Data in this exercise:
------

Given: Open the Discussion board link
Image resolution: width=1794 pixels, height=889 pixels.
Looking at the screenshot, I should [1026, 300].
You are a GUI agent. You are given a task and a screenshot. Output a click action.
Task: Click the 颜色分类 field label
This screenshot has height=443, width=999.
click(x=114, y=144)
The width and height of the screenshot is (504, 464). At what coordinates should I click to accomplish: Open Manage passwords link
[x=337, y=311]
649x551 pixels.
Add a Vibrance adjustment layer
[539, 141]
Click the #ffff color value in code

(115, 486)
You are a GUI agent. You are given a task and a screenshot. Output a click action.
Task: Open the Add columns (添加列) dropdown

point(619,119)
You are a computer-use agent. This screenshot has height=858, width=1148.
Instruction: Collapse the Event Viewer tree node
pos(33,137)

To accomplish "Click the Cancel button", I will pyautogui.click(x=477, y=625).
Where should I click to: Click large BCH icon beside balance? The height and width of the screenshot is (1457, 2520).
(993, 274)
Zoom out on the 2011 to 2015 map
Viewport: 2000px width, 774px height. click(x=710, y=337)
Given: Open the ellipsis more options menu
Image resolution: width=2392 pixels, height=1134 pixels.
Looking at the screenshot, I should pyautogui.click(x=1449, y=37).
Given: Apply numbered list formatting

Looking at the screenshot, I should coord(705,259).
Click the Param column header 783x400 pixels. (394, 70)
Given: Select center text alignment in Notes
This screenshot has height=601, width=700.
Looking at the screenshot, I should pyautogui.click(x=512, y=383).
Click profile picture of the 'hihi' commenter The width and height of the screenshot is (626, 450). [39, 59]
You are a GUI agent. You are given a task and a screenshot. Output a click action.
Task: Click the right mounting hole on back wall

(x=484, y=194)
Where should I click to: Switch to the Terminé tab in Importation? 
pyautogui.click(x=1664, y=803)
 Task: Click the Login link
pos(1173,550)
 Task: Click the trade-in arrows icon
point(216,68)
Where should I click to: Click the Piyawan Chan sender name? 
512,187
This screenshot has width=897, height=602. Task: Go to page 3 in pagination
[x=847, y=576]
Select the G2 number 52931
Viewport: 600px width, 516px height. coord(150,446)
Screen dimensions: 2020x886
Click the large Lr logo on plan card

------

Given problem: Find every line in the items above that contains the string "pyautogui", matching case exactly, and copy each of those lines.

Solved problem:
To accomplish "Click the Cancel button", I will pyautogui.click(x=477, y=625).
Looking at the screenshot, I should pyautogui.click(x=1449, y=37).
Looking at the screenshot, I should pyautogui.click(x=512, y=383).
pyautogui.click(x=1664, y=803)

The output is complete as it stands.